WHAT YOU NEED TO DO =
- A) Answer these questions about the passage on Austria's Federal Police:
(i) In what month and year was the Federal Police formed?
(ii) Which two bodies did the Federal Police replace?
(iii) How many municipal police agencies does the Federal Police work in partnership with?
- B) Reproduce part of the passage on Austria's Federal Police verbatim. Begin at the words "The Federal Police ()" and stop after "agencies in Austria.".
- C) Summarize the passage on Austria's Federal Police in two sentences.

DOCUMENT SECTION =
The Federal Police () is the national and principal law enforcement agency of Austria. The Federal Police was formed in July 2005 as one formal unit of police. In 2005, the Federal Police replaced the Austrian Federal Gendarmerie, which policed most of the country, and the Polizei which policed Austria’s major urban centres such as Vienna, Salzburg and Graz. The Federal Police also serves as Austria’s border control agency. The Federal Police works in partnership with the 19 municipal police agencies and other law enforcement agencies in Austria.

SOURCE DATA =
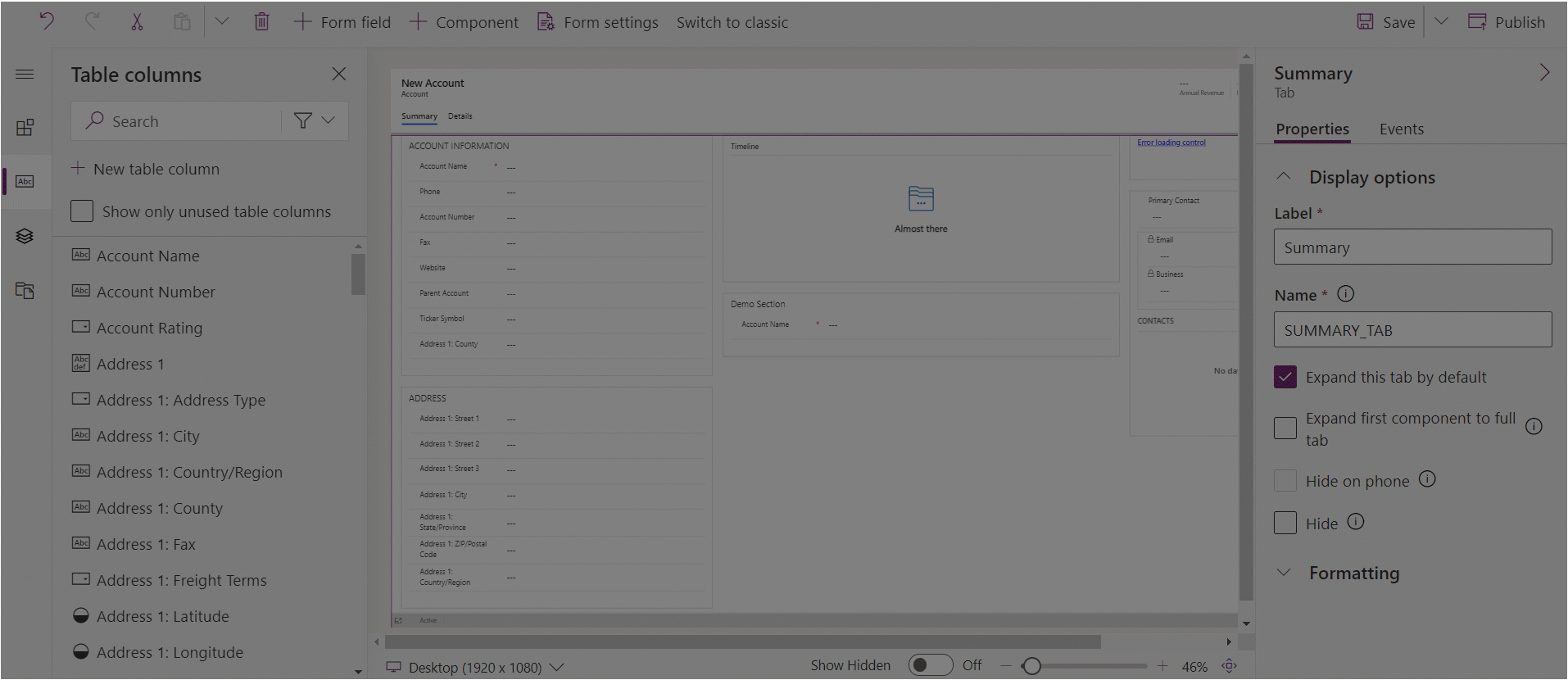Switch to the Events tab

pos(1401,129)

RESPONSES BY TASK =
- A)
(i) July 2005
(ii) The Austrian Federal Gendarmerie and the Polizei
(iii) 19

- B)
The Federal Police () is the national and principal law enforcement agency of Austria. The Federal Police was formed in July 2005 as one formal unit of police. In 2005, the Federal Police replaced the Austrian Federal Gendarmerie, which policed most of the country, and the Polizei which policed Austria’s major urban centres such as Vienna, Salzburg and Graz. The Federal Police also serves as Austria’s border control agency. The Federal Police works in partnership with the 19 municipal police agencies and other law enforcement agencies in Austria.

- C) Formed in July 2005 as one formal unit of police, the Federal Police is Austria's national and principal law enforcement agency and also serves as its border control agency. It replaced the Austrian Federal Gendarmerie and the Polizei, and it works in partnership with the 19 municipal police agencies and other law enforcement agencies in Austria.